A star that previously held the rather dry title of PSR 1257+12 is now named Lich, which is a type of "undead" being, like a zombie, that appears in fantasy fiction. The new name for PSR 1257+12 was chosen by the Planetarium Sudtirol Alto Adige, located in the Italian Alps in Val d'Ega.
The group wrote in its proposal that the name "lich" is appropriate because PSR 1257+12 is a type of neutron star called a pulsar — which means it is the condensed, leftover material from a star that ran out of fuel and "died." Neutron stars are stellar corpses that "refuse to die," the group wrote. They still radiate light, even though the star's fusion engine has stopped, and they can therefore be considered "undead" or zombie stars. The lich, the group wrote, is "oftentimes depicted with a skeletal body," and "holds power over other undead creatures."
The group also gave new names to three of the planets orbiting Lich: Draugr, Poltergeist and Phobetor. A draugr is an undead creature from Norse mythology. A poltergeist is a ghost that creates physical disturbances, such as strange noises and moving objects. The group felt this was an appropriate name because sometimes, planets around pulsars are detected because of how they disturb the light coming from the pulsar.
Phobetor is "one of the three dream gods in [Greek] mythology, the personification of nightmares," the group wrote. The group wrote that the name was fitting because, before the discovery of planets around pulsars, astronomers only predicted the existence of such planets "in their wildest dreams/nightmares. They did not expect planets to survive a violent supernova, or that they could form out of the supernova remnant. Since this planet experienced a rather nightmarish formation process […] Phobetor is a fitting name." [Supernova Photos: Great Images of Star Explosions]

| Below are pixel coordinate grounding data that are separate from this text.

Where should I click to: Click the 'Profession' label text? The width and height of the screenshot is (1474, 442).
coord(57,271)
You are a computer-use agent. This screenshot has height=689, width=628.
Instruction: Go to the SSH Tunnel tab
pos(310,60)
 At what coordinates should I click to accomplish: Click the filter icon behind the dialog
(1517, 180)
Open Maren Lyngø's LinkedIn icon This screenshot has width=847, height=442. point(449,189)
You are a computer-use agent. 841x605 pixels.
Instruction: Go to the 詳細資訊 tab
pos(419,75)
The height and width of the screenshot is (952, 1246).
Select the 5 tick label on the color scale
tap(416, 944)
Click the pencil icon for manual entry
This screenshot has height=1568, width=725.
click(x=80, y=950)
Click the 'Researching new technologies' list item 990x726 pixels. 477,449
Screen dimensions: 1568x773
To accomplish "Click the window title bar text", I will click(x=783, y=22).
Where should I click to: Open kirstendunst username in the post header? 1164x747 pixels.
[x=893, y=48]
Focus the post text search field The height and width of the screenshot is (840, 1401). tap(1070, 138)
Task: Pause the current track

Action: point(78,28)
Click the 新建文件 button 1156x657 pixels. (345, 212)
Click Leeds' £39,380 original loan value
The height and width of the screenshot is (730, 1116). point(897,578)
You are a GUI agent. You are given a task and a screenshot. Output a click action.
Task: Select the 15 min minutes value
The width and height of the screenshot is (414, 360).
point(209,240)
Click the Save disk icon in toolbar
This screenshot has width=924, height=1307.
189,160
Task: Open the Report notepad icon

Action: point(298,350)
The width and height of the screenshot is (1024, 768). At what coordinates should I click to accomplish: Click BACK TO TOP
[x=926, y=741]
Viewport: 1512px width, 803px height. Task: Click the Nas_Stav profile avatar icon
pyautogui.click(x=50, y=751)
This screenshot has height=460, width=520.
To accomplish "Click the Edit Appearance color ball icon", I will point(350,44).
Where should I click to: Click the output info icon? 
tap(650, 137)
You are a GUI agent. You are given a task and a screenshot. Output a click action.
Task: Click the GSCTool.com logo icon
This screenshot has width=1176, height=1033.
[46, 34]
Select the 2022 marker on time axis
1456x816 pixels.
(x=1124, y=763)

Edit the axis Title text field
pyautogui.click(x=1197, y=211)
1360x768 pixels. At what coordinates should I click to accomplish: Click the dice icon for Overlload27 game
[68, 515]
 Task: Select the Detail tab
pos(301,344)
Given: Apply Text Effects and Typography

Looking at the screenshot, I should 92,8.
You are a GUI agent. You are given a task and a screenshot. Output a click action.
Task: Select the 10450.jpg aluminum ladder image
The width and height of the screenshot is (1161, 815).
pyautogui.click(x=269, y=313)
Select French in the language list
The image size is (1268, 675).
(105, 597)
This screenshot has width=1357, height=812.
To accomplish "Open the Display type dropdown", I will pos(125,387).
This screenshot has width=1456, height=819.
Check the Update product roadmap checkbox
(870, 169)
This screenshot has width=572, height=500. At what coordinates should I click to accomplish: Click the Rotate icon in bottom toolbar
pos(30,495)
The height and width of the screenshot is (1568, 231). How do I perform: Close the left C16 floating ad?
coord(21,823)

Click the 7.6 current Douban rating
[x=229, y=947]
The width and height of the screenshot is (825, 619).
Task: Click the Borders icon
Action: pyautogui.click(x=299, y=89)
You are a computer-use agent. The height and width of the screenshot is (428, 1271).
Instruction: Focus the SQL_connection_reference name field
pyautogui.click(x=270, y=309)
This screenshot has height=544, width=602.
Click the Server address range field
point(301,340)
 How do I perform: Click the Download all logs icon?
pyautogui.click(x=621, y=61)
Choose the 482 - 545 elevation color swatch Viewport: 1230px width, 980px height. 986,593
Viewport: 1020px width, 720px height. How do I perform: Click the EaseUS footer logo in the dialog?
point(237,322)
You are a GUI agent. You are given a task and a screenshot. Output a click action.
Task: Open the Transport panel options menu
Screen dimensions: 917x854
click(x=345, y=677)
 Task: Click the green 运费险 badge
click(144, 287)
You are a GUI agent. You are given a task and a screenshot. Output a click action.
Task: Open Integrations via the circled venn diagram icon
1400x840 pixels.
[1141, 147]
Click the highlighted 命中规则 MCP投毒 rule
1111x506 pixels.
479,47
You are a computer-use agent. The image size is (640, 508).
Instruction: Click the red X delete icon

Names from history and folklore
Another solar system family was named by the Pamplona Planetarium in Spain in honor of a monumental work of Spanish literature. The parent star (mu Arae) is now called Cervantes, after Miguel de Cervantes Saavedra, the Spanish writer who penned "The Ingenious Gentleman Don Quixote of La Mancha." Four of the parent star's planets are named after characters in the book: Quijote (the Spanish spelling of the lead character's name), Dulcinea (Quixote's true love), Rocinante (his horse) and Sancho (his squire).
A planet twice the size of Jupiter that orbits the star Pollux is now known as Thestias. In Greek mythology, Thestias is Pollux's grandfather, according to the citizen astronomy project based in Perth, Australia, known as theSkyNet, which submitted the name.
Another newly renamed star is 47 Ursae Majoris in the constellation Ursa Major, which is known in Western societies as the Great Bear and contains the Big Dipper. But in Thailand, the constellation is known as the Crocodile, according to the Thai Astronomical Society, which submitted the new name for the star: Chalawan.
"The Thai Astronomical Society thus proposes to name 47 Ursae Majoris as the legendary Chalawan, the great crocodile from a popular Thai folktale 'The Legend of Krai Thong,'" said the society's submission text, which is available on the IAU website. "Lord Chalawan was a large, powerful and aggressive crocodile made invulnerable by the magic of his crystal tooth. His lair was an underwater cave in the town of Phichit. The cave had an enchanted crystal that turned Lord Chalawan into a human when he was in the cave. Lord Chalawan abducted Taphao Thong and took her to his cave. He was later defeated by Krai Thong."
The group also named two planets orbiting the star: Taphao Thong and Taphao Kaew, two characters from the story of Chalawan.